Il clan Licciardi ha visto la successione, al comando, di ben tre fratelli, dopo la morte dello storico boss Gennaro: Vincenzo, Maria e Pierino.
Il primo viene arrestato, su mandato dei pm Luigi Gay e Federico Cafiero De Raho, il 30 agosto del 1994 al casello autostradale di Napoli Nord. Il boss è seguito, silenziosamente, da una gazzella dei carabinieri che lo blocca al momento di pagare il pedaggio. Il casellante, infatti, è stato sostituito da un militare che non alza la sbarra, impedendo la fuga del ricercato. È accusato di associazione camorristica, racket e droga.
Scarcerato il 16 giugno 2002 dal carcere di Trani per fine pena, nel luglio 2004 viene coinvolto nella maxi-inchiesta del pm Antimafia Filippo Beatrice, che smantella la rete internazionale dei “magliari” della cosca, assestando un colpo terribile al “polmone finanziario” della famiglia.
Dall’indagine emerge che, nel corso della detenzione, pur se sottoposto ai rigori del 41bis, Vincenzo Licciardi era riuscito a comunicare con i suoi affiliati e, in un caso in particolare, li aveva addirittura avvisati della sua futura liberazione, scrivendo: «Non pensate che io muoio carcerato». In effetti, tornerà in circolazione di lì a poco.
La latitanza del padrino è particolarmente rocambolesca, visto che per tre volte le forze dell’ordine arrivano a sfiorarne la cattura. Ma la fortuna è dalla sua parte, almeno inizialmente. In un’occasione è costretto, addirittura, a scappare attraverso le fogne.
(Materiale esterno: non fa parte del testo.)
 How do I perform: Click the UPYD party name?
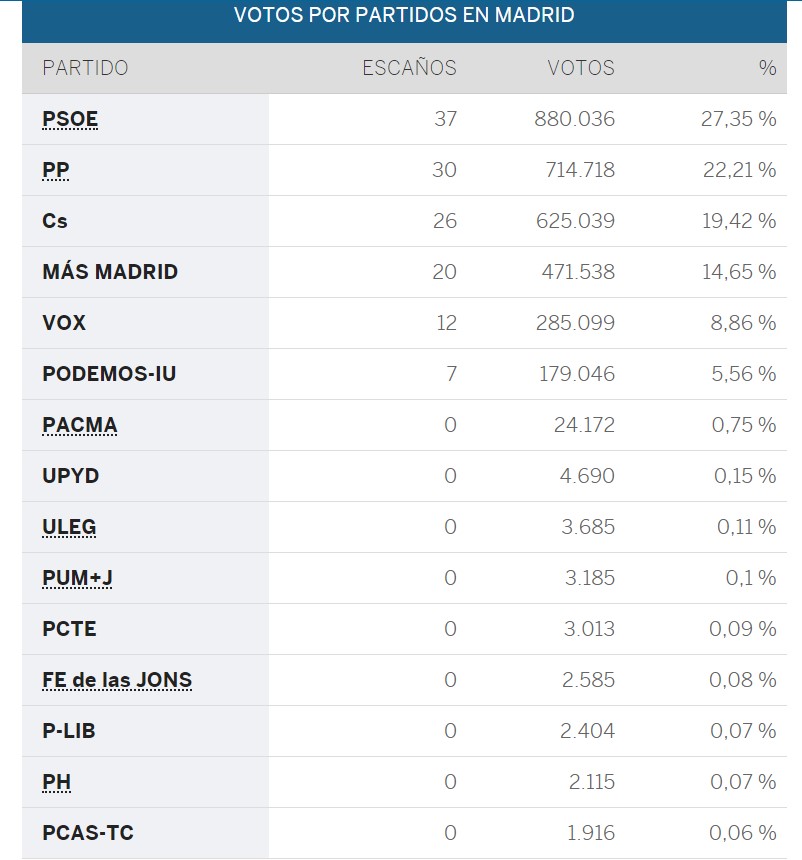pyautogui.click(x=71, y=476)
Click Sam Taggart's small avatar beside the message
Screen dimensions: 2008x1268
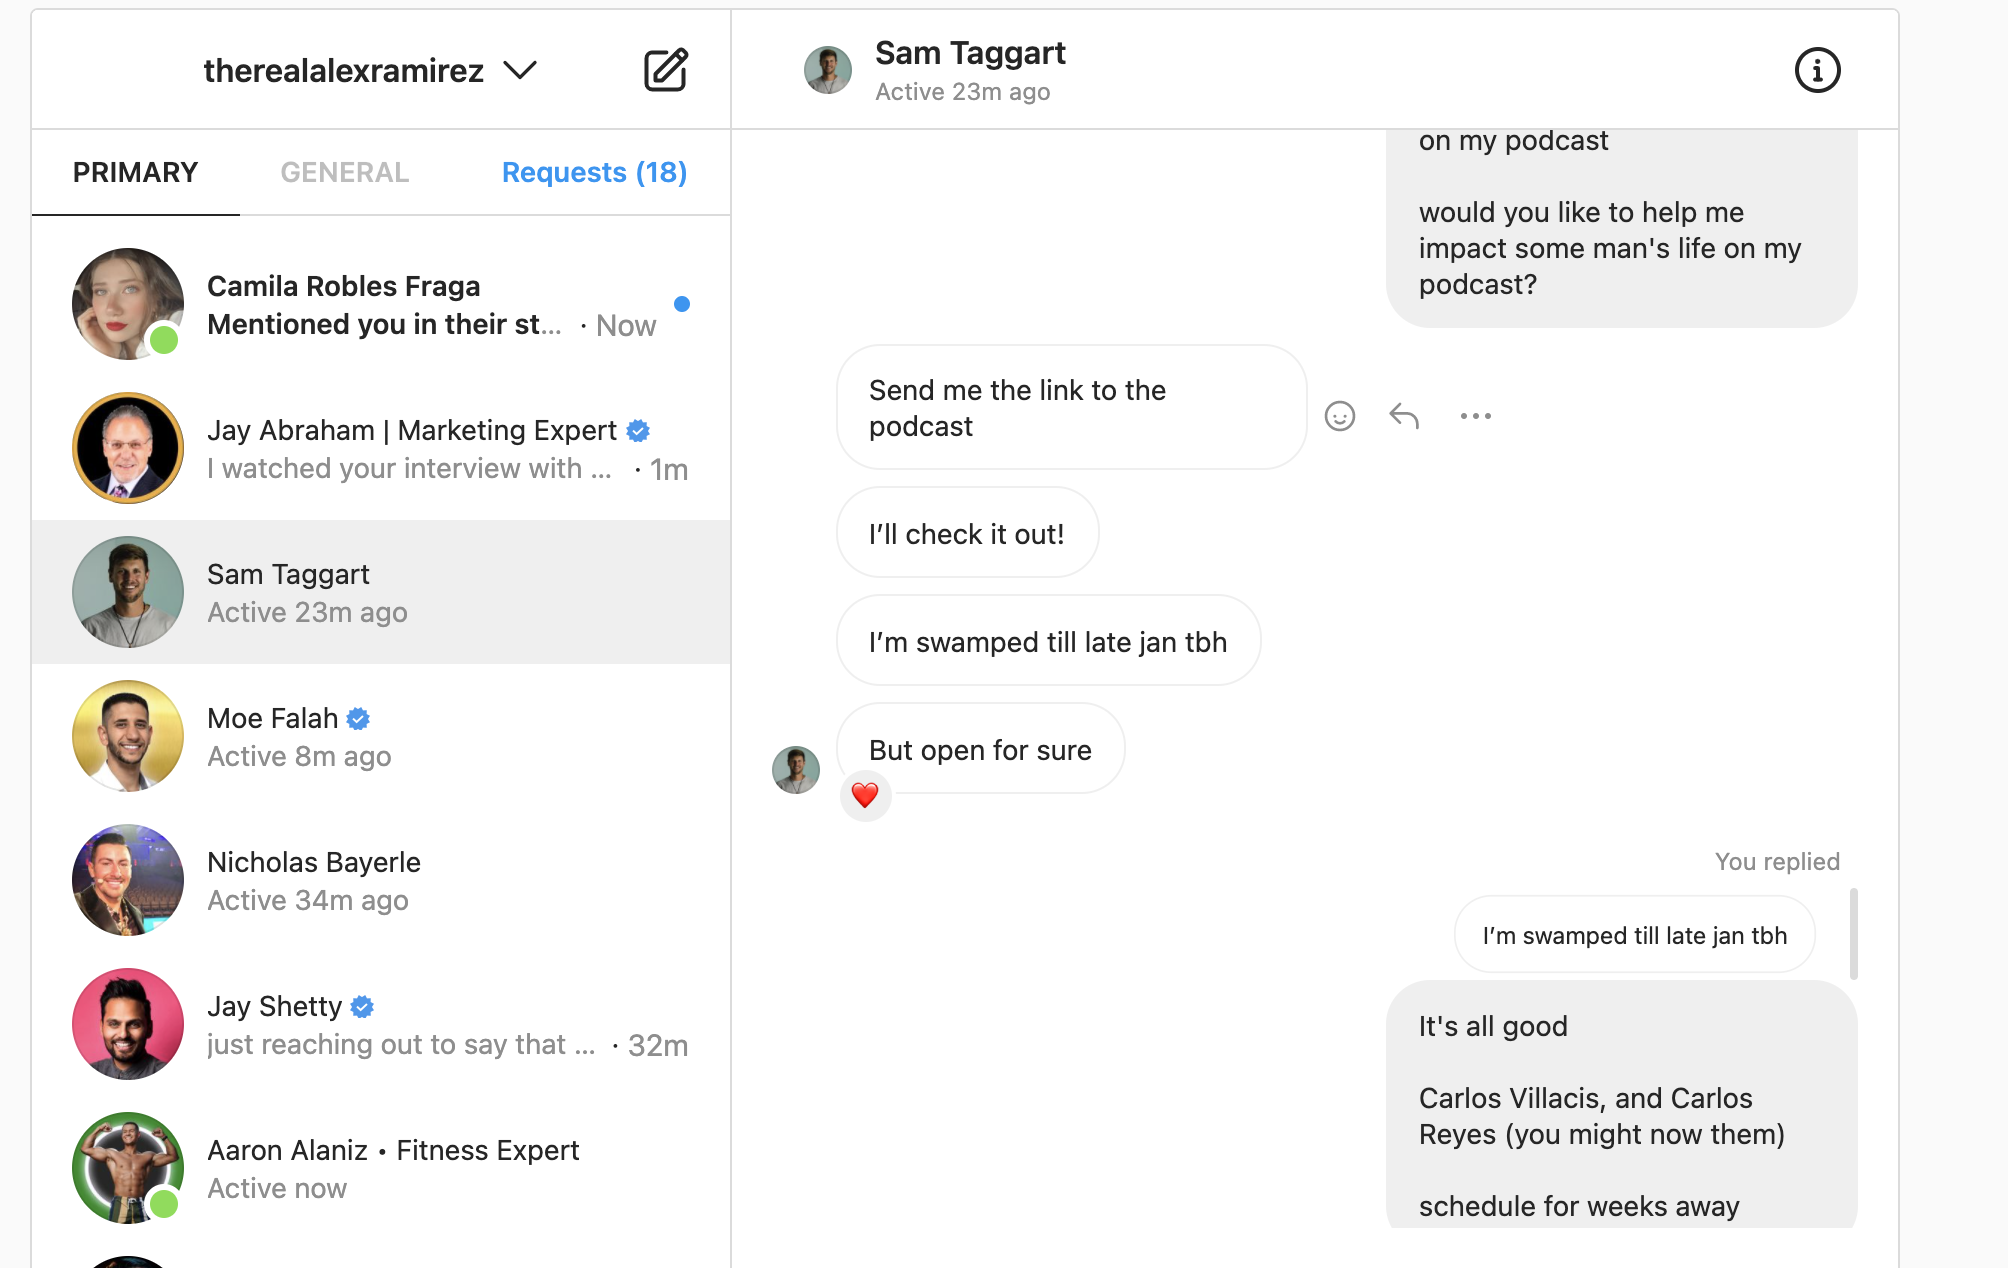796,770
La lunga fuga termina, comunque, quattro anni dopo, il 7 febbraio 2008, in una graziosa villetta a Cuma, sul litorale flegreo: gli agenti della Squadra mobile, diretti da Vittorio Pisani, lo bloccano all’alba. Insieme a lui, ci sono la moglie e due amici, poi arrestati per favoreggiamento. La perquisizione nell’appartamento porterà alla luce alcuni “pizzini”, usati per comunicare con i suoi affiliati durante i frequenti spostamenti da un covo all’altro, e una forte somma di denaro contante.
Vincenzo Licciardi è stato l’ultimo esponente della cosca della Masseria Cardone a finire in galera: prima di lui, il 14 giugno 2001, era toccato alla sorella Maria, fermata dalla polizia, a Melito, mentre si trovava in auto, in compagnia di una coppia. A parlare di lei era stato anche il pentito Carmine Alfieri, che ai giudici l’aveva descritta come una vera e propria “manager” del crimine, cui il defunto fratello Gennaro aveva affidato parte della gestione del malaffare tra Secondigliano e Miano. È indagata per la strage in cui persero la vita la convivente del boss Giuseppe Misso, Assunta Sarno, e Alfonso Galeota, ed è stata recentemente scarcerata.
Il terzo e ultimo fratello, Pierino, viene invece catturato a Praga nel giugno 1999 e processato per l’autobomba in via Cristallini, al rione Sanità, del 2 ottobre 1998. Partendo dalla sua assunzione in un negozio di abbigliamento nella Repubblica Ceca, gli investigatori riescono a ricostruire la fitta trama di interessi e accordi finanziari internazionali della famiglia criminale.